西湖“论剑”话安全:煮酒论剑是不是成语

　　所谓WEB应用，通俗地讲，就是企　　事业机构在互联网上开放的应用入口，也是通常意义上人们常说的“网站”，其前端接受用户在WEB浏览器上发送请求，后端则和企业后台的数据库及其他内部动态内容通信。由于WEB应用的天然开放性，以及各种WEB软硬件漏洞的不可避免性，使得黑客们将注意力从以往对网络服务器的攻击逐步转移到了对WEB应用的攻击上。
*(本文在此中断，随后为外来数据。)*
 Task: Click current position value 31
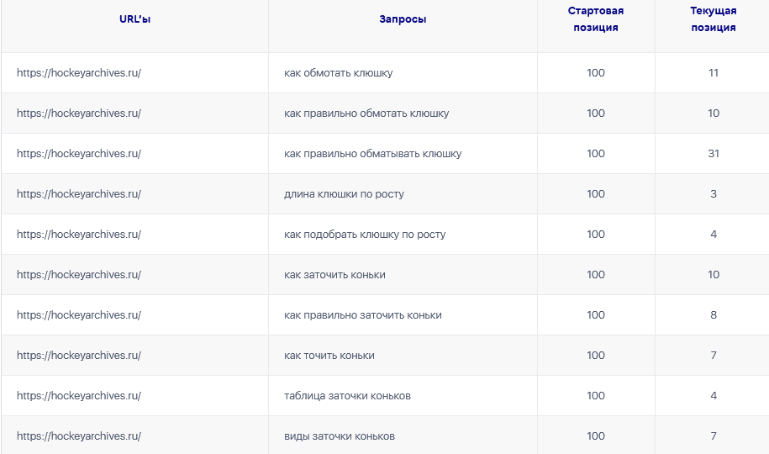[x=714, y=154]
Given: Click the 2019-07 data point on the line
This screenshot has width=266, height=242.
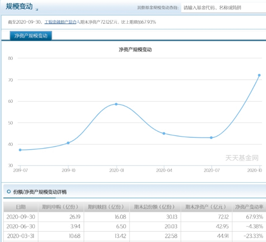Looking at the screenshot, I should (x=20, y=150).

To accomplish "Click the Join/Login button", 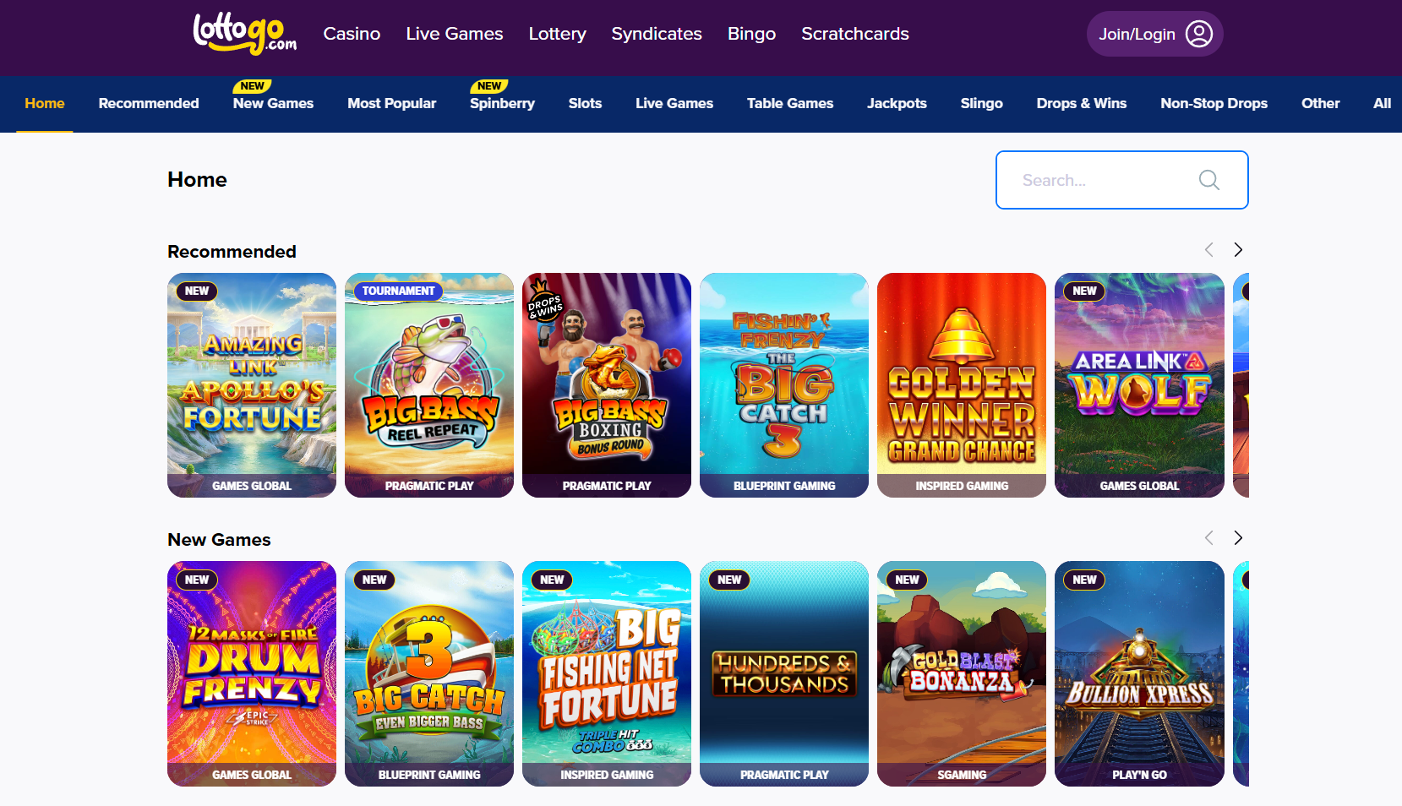I will [1154, 34].
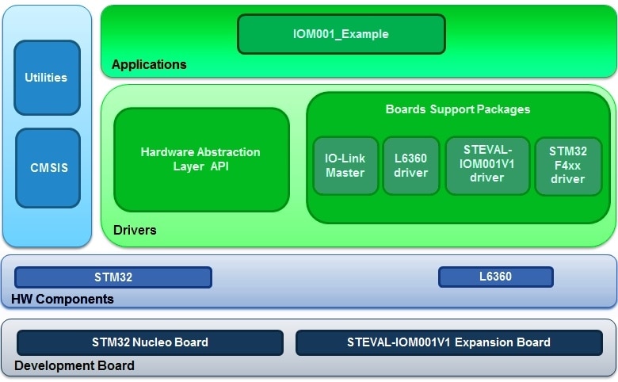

　　根据最新调查，信息安全攻击有75%都是发生在WEB应用而非网络层面上。同时，数据也显示，三分之二的WEB站点都相当脆弱。但目前，绝大多数企业将大量的投资花费在网络和服务器的安全上，没有从真正意义上保证WEB应用本身的安全。2011年底，国内互联网业界爆发的众多知名网站“泄密门”系列事件，其实只是掀开WEB应用威胁的冰山一角。今天，WEB应用防护和数据安全已经成为企事业机构信息安全综合体系中的核心与重点。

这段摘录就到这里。